The United States Navy has been working to design a railgun that can be easily fitted to battleships and other surface craft to bolster the military's current arsenal.
The rather impressive railgun you see in the video below may seem like something out of science fiction movie or novel, but the Navy has made it real. Indeed, the Pentagon has already test fired a smaller laboratory scale railgun as many as 1,000 times.
However, the first of a pair of larger prototype demonstrator railguns has now been test fired six times in a single week.
The weapon is described as a 32-megajoule prototype demonstrator designed by BAE. A second prototype demonstrator built by General Atomics will be delivered this year.
For the prototype shots, the Navy is using non-aerodynamic projectiles that slow quickly during testing.
"[Test shots used] non-aerodynamic slugs intended to slow down quickly," explained Tom Boucher, the Navy’s railgun test director at Naval Surface Warfare Center Dahlgren, Va. "But eventually the program intends to fire a very low-drag, high-speed projectile" to emulate a combat scenario.

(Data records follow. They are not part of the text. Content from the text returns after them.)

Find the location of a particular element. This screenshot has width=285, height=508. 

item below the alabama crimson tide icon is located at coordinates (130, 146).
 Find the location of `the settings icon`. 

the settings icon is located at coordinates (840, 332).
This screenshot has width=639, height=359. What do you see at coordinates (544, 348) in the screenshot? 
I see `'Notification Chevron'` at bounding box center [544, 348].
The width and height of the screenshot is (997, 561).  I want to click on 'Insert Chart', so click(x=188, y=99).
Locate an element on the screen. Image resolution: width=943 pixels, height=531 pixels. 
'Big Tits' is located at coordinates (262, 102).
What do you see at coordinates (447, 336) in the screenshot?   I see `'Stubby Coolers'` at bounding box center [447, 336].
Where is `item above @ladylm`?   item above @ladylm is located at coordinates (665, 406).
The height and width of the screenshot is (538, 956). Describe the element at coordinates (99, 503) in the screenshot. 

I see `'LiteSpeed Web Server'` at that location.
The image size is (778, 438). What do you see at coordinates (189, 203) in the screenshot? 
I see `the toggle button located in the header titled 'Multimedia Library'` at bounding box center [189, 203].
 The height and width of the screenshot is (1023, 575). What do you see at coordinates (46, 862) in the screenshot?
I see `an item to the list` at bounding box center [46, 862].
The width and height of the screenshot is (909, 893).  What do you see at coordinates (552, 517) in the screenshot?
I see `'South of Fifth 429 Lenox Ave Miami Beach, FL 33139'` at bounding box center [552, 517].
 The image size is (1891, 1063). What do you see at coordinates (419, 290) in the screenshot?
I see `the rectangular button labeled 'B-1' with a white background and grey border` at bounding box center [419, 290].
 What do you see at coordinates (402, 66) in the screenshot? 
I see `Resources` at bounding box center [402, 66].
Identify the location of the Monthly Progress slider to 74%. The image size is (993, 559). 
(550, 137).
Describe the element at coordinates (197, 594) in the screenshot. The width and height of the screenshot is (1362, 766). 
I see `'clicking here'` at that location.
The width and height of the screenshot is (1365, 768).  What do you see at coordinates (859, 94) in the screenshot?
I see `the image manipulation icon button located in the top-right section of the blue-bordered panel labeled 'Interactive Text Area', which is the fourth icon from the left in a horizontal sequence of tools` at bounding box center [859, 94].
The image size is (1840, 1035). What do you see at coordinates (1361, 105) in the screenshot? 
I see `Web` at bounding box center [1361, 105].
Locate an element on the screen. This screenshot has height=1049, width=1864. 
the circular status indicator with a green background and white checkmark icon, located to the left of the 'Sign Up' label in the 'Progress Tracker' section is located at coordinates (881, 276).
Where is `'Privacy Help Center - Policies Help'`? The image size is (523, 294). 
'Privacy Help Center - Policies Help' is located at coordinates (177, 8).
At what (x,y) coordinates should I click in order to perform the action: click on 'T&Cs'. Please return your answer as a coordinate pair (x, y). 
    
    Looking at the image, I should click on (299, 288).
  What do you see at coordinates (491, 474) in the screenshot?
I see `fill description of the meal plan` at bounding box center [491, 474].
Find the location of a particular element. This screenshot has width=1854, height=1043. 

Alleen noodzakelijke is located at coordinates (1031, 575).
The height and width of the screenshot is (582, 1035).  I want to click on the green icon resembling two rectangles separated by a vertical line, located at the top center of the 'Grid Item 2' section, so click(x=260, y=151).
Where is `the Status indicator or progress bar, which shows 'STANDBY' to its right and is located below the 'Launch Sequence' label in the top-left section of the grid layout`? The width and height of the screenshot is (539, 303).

The Navy is hoping the railgun will initially be capable of achieving a range of 50 to 100 nautical miles, and eventually expand to a radius of 220 nautical miles.
The railgun uses electricity to fire its projectiles rather than gunpowder. It can shoot projectiles at thousands of miles per hour with deadly accuracy, as kinetic energy delivers the force needed to destroy targets. This particular prototype weapon was delivered on February 6, and the second prototype weapon will be delivered in April. The Navy estimates the weapon is likely to go into service sometime between 2020 and 2025.
"The new guns are a significant step beyond the laboratory-style launchers, which are big, bulky, not anything you would put on a Navy ship," said Roger Ellis, program manager of EM Railgun.
"The new industry prototypes are a step beyond and much closer to the fit and form that we might want to put on a ship someday - lighter weight, able to train and elevate."